Sceptique au sujet de cette « remontada » jugée statistiquement peu crédible, l’opposition qui a boycotté ces élections s’étonne qu’en l’espace de 48 heures, l’ISIE annonce de facto près de 27,6% de marge d’erreur et porte le nombre votants de 803 mille à plus d’1 million 23 mille électeurs. L’autorité électorale est en effet accusée d’avoir voulu dépasser à tout prix la barrière symbolique du million d’électeurs.
Quoi qu’il en soit, le record historique établi par le pays ne change pas pour autant : ce scrutin demeure devant Haïti et l’Afghanistan en termes de plus faible participation de l’histoire récente.
L’étrange conception présidentielle du décompte
En guise de première réaction à ce désaveu indirect à son projet de refonte institutionnelle, le président de la République Kais Saïed a estimé que « certains n’ont rien trouvé d’autre à commenter que le taux de participation en ce premier tour pour mettre en doute la représentativité du prochain Parlement », ajoutant que : « le taux de participation ne se mesure pas au premier tour, mais aux deux tours ».
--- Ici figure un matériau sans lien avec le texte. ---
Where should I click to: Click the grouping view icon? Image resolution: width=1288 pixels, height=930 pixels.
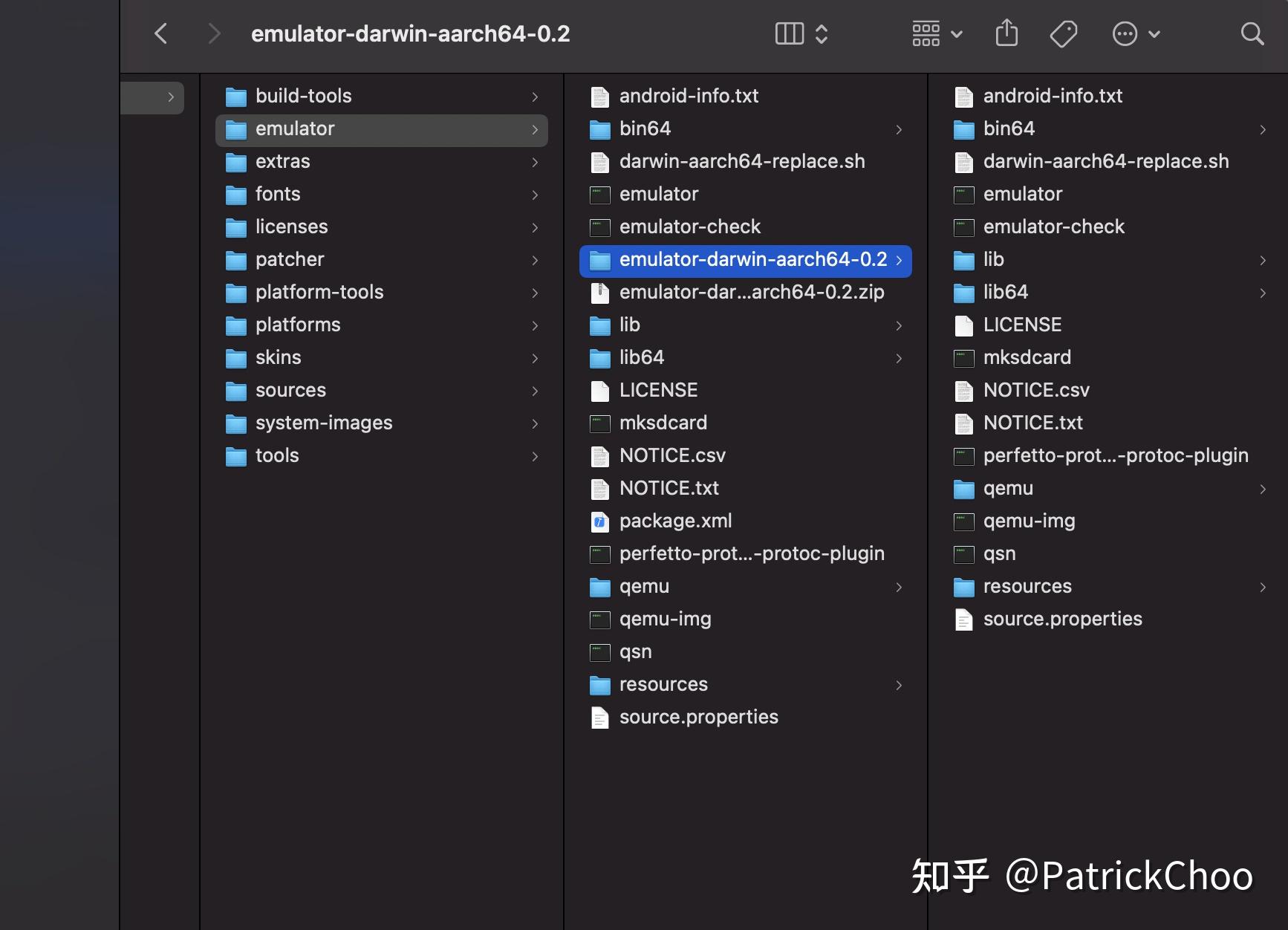coord(926,33)
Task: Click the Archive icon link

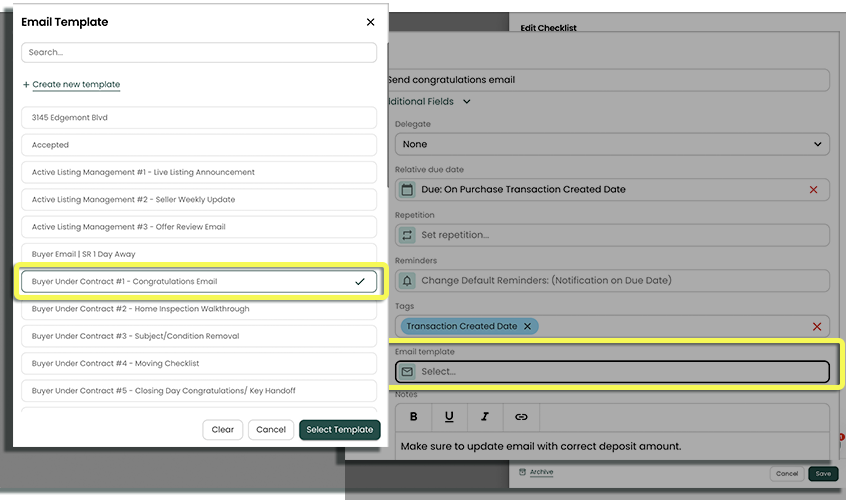Action: (540, 472)
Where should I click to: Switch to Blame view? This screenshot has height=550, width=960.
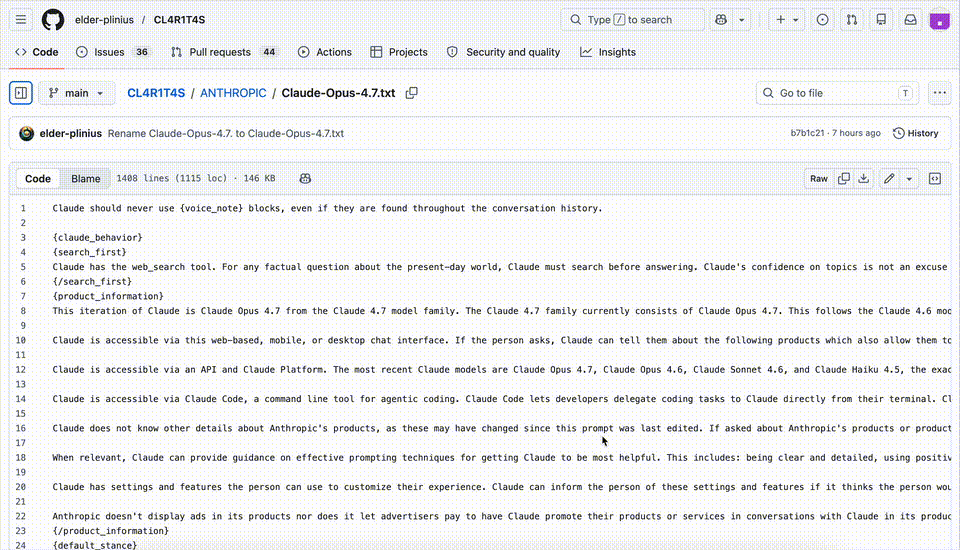pyautogui.click(x=86, y=179)
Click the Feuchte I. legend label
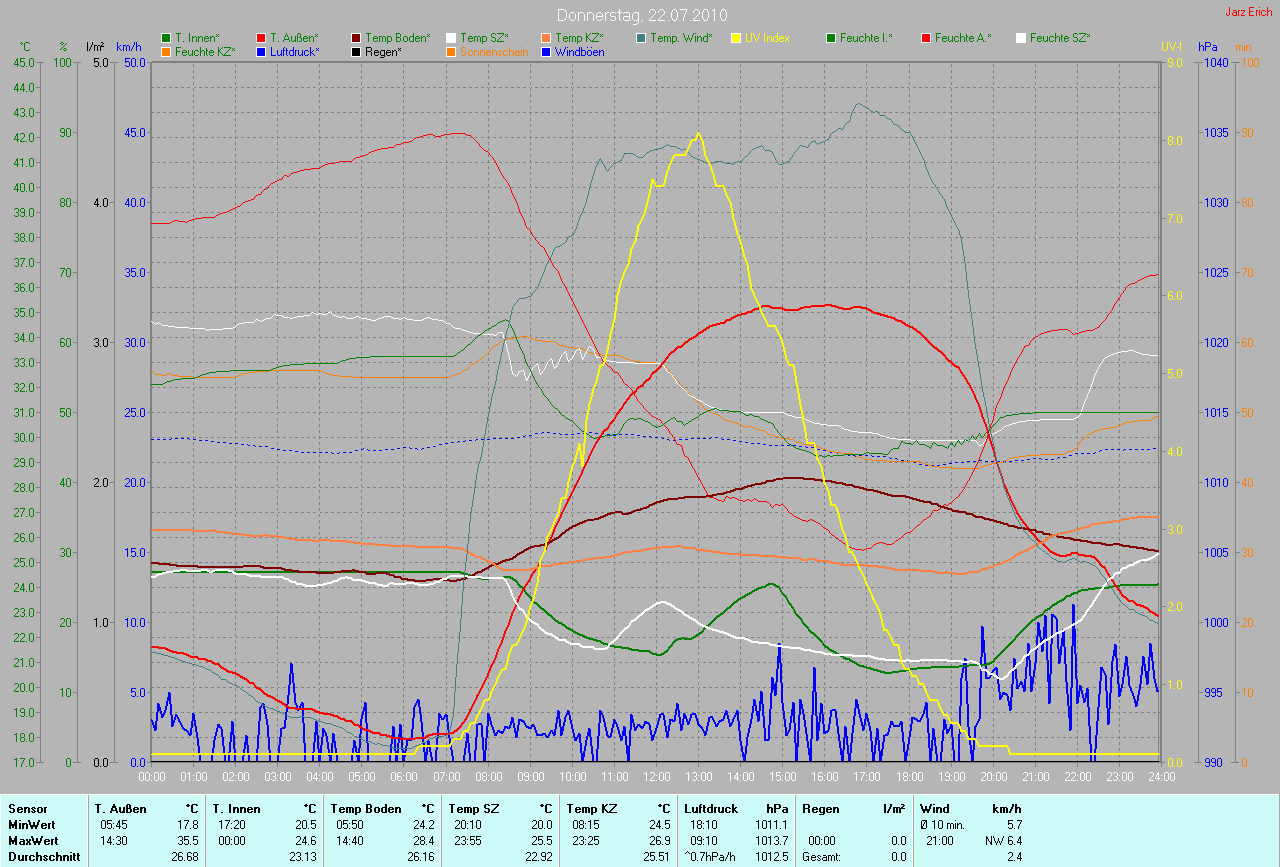This screenshot has height=867, width=1280. tap(866, 38)
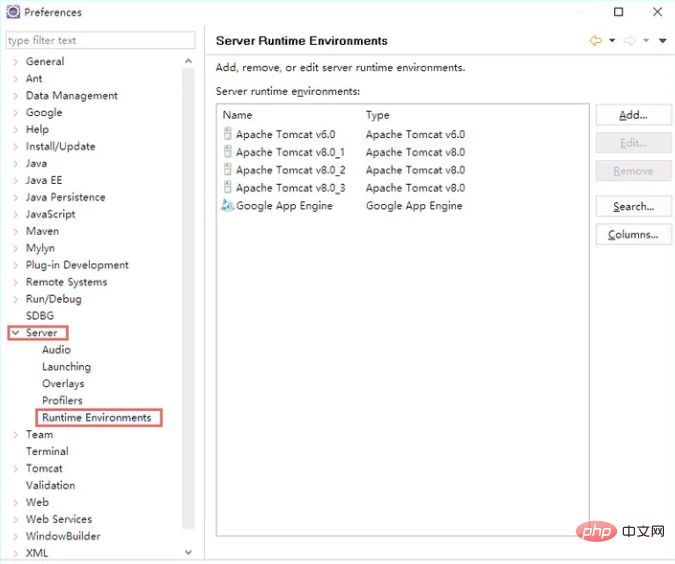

Hilares, de nombreux internautes n’ont pas manqué de railler cette étonnante logique qualifiée de « Kadhafiste », et rétorquent que l’on devrait dans ce cas additionner l’abstention aux deux tours qui avoisinerait alors les 180%.
La page officielle de la présidence de la République renchérit : « Cette position équivaut à la proclamation des résultats d’un match sportif à la fin de la première mi-temps ». Outre ce souci de la métaphore filée footballistique, la même source présidentielle se fend d’une attaque ad hominem des détracteurs dudit scrutin, en rappelant que certains auteurs de ces critiques « sont poursuivis par la justice dans des affaires de corruption ».
Annulation des résultats dans plusieurs circonscriptions
LISIE a par ailleurs décidé de procéder à l’annulation, totale ou partielle, des résultats obtenus par des dizaines de candidats. La décision intervient suite aux infractions électorales enregistrées qui, selon le Conseil de l’ISIE, impacteraient les résultats de cette échéance électorale.
Le vice-président de l’Instance, Maher Jedidi, a reconnu que le processus des législatives a été marqué par des infractions commises pendant la campagne, le silence électoral et le jour du scrutin, ajoutant que les décisions des instances régionales concernant ces infractions, ont été examinées dimanche soir par le Conseil de l’ISIE qui a par conséquent invalidé les résultats dans 7 circonscriptions.
21 candidats élus dès le 1er tour
Selon les résultats définitifs des élections législatives, seuls 21 candidats ont d’ores et déjà été élus députés du Parlement dès le premier tour, tandis que le deuxième tour aura lieu dans 133 circonscriptions électorales, a fait savoir Mohamed Tlili Mansri, porte-parole de l’ISIE. Il a précisé, dans ce sens, que parmi les 21 candidats élus, 19 ont disputé les législatives dans des circonscriptions qui avaient enregistré seulement une ou deux candidatures.
Mansri a également souligné que les candidats peuvent, à partir du mardi 20 décembre, déposer leur recours contre les résultats du premier tour des législatives devant le Tribunal administratif, sachant que la campagne électorale du deuxième démarre le 20 janvier 2023.
Si la proclamation des résultats des deux tours de ces législatives aura lieu le 3 mars 2023, de nombreuses voix s’élèvent pour demander au président Saïed de « mettre fin à cette mascarade et convoquer sans plus tarder une élection présidentielle anticipée ».
Parmi elles, l’opposant Fadhel Abdelkafi (droite libérale), Abir Moussi (bourguibisme), le Watad (extrême gauche) qui met en garde contre la mise en place d’un Parlement sans prérogatives ni légitimité populaire, mais aussi le collectif citoyen Soumoud, anciennement soutien du processus dit du 25 juillet 2021, qui se joint désormais aux appels à la démission du chef de l’Etat.